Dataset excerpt
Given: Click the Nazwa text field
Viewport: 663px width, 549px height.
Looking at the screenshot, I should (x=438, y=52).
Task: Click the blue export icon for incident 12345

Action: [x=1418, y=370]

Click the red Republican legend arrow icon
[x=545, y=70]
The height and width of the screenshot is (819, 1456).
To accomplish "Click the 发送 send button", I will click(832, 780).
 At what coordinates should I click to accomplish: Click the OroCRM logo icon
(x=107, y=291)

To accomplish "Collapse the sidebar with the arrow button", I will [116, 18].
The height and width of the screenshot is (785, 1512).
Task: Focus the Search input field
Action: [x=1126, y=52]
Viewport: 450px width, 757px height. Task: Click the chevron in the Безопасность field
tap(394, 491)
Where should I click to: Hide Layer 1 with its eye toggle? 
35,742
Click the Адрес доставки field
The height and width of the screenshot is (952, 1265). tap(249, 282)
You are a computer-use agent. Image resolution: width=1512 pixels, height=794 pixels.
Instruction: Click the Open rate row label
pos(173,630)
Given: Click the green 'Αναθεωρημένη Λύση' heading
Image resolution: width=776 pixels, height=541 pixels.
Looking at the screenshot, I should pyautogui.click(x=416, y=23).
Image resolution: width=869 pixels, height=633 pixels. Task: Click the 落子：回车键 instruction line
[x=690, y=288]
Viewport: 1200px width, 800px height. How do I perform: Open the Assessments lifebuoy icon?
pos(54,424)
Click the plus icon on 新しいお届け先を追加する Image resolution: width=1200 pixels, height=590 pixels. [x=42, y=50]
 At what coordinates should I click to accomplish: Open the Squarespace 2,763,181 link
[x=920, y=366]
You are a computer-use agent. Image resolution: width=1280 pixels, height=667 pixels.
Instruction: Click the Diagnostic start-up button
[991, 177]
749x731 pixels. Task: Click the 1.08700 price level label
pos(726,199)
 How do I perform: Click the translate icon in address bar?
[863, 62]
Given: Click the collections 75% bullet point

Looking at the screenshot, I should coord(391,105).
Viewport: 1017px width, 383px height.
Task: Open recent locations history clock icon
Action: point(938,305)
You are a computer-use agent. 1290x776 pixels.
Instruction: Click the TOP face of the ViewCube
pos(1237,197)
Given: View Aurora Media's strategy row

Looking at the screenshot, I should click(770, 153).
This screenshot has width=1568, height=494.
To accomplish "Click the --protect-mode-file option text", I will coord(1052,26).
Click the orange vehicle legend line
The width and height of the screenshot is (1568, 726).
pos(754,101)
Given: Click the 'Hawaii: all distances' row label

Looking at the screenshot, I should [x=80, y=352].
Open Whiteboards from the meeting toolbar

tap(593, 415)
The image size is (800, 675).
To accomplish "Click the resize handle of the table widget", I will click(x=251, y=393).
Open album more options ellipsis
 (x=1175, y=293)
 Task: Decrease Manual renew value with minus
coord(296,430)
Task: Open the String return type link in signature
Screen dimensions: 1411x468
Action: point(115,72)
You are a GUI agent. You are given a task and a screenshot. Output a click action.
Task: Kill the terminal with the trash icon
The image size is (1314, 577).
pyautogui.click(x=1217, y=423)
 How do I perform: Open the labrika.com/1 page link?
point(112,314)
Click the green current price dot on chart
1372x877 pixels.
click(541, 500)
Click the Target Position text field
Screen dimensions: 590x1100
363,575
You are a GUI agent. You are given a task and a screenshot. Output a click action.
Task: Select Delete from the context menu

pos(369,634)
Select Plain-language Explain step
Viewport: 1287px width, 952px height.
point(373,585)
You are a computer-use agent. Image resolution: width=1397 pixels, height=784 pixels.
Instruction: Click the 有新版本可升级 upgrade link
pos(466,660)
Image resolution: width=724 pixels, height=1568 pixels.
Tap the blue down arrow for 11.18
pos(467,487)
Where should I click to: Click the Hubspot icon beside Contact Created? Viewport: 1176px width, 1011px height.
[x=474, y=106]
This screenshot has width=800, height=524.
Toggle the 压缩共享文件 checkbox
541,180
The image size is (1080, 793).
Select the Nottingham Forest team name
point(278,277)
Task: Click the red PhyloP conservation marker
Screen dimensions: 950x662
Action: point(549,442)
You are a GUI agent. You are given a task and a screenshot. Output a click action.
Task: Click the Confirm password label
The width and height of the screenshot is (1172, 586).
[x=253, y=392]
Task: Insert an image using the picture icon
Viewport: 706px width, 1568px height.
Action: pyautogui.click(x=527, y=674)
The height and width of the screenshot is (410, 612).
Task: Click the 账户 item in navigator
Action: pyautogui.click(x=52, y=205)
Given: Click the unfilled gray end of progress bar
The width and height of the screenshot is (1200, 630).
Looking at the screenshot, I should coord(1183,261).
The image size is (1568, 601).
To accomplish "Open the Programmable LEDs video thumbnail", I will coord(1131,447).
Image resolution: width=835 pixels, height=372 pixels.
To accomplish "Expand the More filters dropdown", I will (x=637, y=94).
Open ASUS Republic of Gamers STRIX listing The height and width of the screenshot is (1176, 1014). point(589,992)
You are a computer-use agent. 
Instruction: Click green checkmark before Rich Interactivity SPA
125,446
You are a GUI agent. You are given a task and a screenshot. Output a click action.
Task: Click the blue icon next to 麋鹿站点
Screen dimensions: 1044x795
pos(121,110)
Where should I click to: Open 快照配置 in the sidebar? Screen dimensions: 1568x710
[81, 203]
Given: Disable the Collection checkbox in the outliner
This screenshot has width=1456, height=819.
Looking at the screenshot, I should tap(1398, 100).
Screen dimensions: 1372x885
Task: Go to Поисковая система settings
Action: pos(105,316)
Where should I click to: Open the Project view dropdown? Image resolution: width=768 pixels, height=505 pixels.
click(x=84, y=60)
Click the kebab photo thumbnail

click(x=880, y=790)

▶ **Exercise requirements**
Edit the lines of the dataset excerpt above by replacing "Where should I click to" with "Where do I click to" wherever it appears, and leave everything else as it is.

▶ **Full solution**
Given: Click the Nazwa text field
Viewport: 663px width, 549px height.
Looking at the screenshot, I should (x=438, y=52).
Task: Click the blue export icon for incident 12345

Action: [x=1418, y=370]

Click the red Republican legend arrow icon
[x=545, y=70]
The height and width of the screenshot is (819, 1456).
To accomplish "Click the 发送 send button", I will click(832, 780).
 At what coordinates should I click to accomplish: Click the OroCRM logo icon
(x=107, y=291)

To accomplish "Collapse the sidebar with the arrow button", I will [116, 18].
The height and width of the screenshot is (785, 1512).
Task: Focus the Search input field
Action: [x=1126, y=52]
Viewport: 450px width, 757px height. Task: Click the chevron in the Безопасность field
tap(394, 491)
Where do I click to: Hide Layer 1 with its eye toggle? 
35,742
Click the Адрес доставки field
The height and width of the screenshot is (952, 1265). tap(249, 282)
You are a computer-use agent. Image resolution: width=1512 pixels, height=794 pixels.
Instruction: Click the Open rate row label
pos(173,630)
Given: Click the green 'Αναθεωρημένη Λύση' heading
Image resolution: width=776 pixels, height=541 pixels.
Looking at the screenshot, I should pyautogui.click(x=416, y=23).
Image resolution: width=869 pixels, height=633 pixels. Task: Click the 落子：回车键 instruction line
[x=690, y=288]
Viewport: 1200px width, 800px height. How do I perform: Open the Assessments lifebuoy icon?
pos(54,424)
Click the plus icon on 新しいお届け先を追加する Image resolution: width=1200 pixels, height=590 pixels. [x=42, y=50]
 At what coordinates should I click to accomplish: Open the Squarespace 2,763,181 link
[x=920, y=366]
You are a computer-use agent. Image resolution: width=1280 pixels, height=667 pixels.
Instruction: Click the Diagnostic start-up button
[991, 177]
749x731 pixels. Task: Click the 1.08700 price level label
pos(726,199)
 How do I perform: Click the translate icon in address bar?
[863, 62]
Given: Click the collections 75% bullet point

Looking at the screenshot, I should coord(391,105).
Viewport: 1017px width, 383px height.
Task: Open recent locations history clock icon
Action: point(938,305)
You are a computer-use agent. 1290x776 pixels.
Instruction: Click the TOP face of the ViewCube
pos(1237,197)
Given: View Aurora Media's strategy row

Looking at the screenshot, I should click(770, 153).
This screenshot has width=1568, height=494.
To accomplish "Click the --protect-mode-file option text", I will coord(1052,26).
Click the orange vehicle legend line
The width and height of the screenshot is (1568, 726).
pos(754,101)
Given: Click the 'Hawaii: all distances' row label

Looking at the screenshot, I should [x=80, y=352].
Open Whiteboards from the meeting toolbar

tap(593, 415)
The image size is (800, 675).
To accomplish "Click the resize handle of the table widget", I will click(x=251, y=393).
Open album more options ellipsis
 (x=1175, y=293)
 Task: Decrease Manual renew value with minus
coord(296,430)
Task: Open the String return type link in signature
Screen dimensions: 1411x468
Action: point(115,72)
You are a GUI agent. You are given a task and a screenshot. Output a click action.
Task: Kill the terminal with the trash icon
The image size is (1314, 577).
pyautogui.click(x=1217, y=423)
 How do I perform: Open the labrika.com/1 page link?
point(112,314)
Click the green current price dot on chart
1372x877 pixels.
click(541, 500)
Click the Target Position text field
Screen dimensions: 590x1100
363,575
You are a GUI agent. You are given a task and a screenshot. Output a click action.
Task: Select Delete from the context menu

pos(369,634)
Select Plain-language Explain step
Viewport: 1287px width, 952px height.
point(373,585)
You are a computer-use agent. Image resolution: width=1397 pixels, height=784 pixels.
Instruction: Click the 有新版本可升级 upgrade link
pos(466,660)
Image resolution: width=724 pixels, height=1568 pixels.
Tap the blue down arrow for 11.18
pos(467,487)
Where do I click to: Click the Hubspot icon beside Contact Created? Viewport: 1176px width, 1011px height.
[x=474, y=106]
This screenshot has width=800, height=524.
Toggle the 压缩共享文件 checkbox
541,180
The image size is (1080, 793).
Select the Nottingham Forest team name
point(278,277)
Task: Click the red PhyloP conservation marker
Screen dimensions: 950x662
Action: point(549,442)
You are a GUI agent. You are given a task and a screenshot. Output a click action.
Task: Click the Confirm password label
The width and height of the screenshot is (1172, 586).
[x=253, y=392]
Task: Insert an image using the picture icon
Viewport: 706px width, 1568px height.
Action: pyautogui.click(x=527, y=674)
The height and width of the screenshot is (410, 612).
Task: Click the 账户 item in navigator
Action: pyautogui.click(x=52, y=205)
Given: Click the unfilled gray end of progress bar
The width and height of the screenshot is (1200, 630).
Looking at the screenshot, I should coord(1183,261).
The image size is (1568, 601).
To accomplish "Open the Programmable LEDs video thumbnail", I will coord(1131,447).
Image resolution: width=835 pixels, height=372 pixels.
To accomplish "Expand the More filters dropdown", I will (x=637, y=94).
Open ASUS Republic of Gamers STRIX listing The height and width of the screenshot is (1176, 1014). point(589,992)
You are a computer-use agent. 
Instruction: Click green checkmark before Rich Interactivity SPA
125,446
You are a GUI agent. You are given a task and a screenshot. Output a click action.
Task: Click the blue icon next to 麋鹿站点
Screen dimensions: 1044x795
pos(121,110)
Where do I click to: Open 快照配置 in the sidebar? Screen dimensions: 1568x710
[81, 203]
Given: Disable the Collection checkbox in the outliner
This screenshot has width=1456, height=819.
Looking at the screenshot, I should tap(1398, 100).
Screen dimensions: 1372x885
Task: Go to Поисковая система settings
Action: pos(105,316)
Where do I click to: Open the Project view dropdown? Image resolution: width=768 pixels, height=505 pixels.
click(x=84, y=60)
Click the kebab photo thumbnail

click(x=880, y=790)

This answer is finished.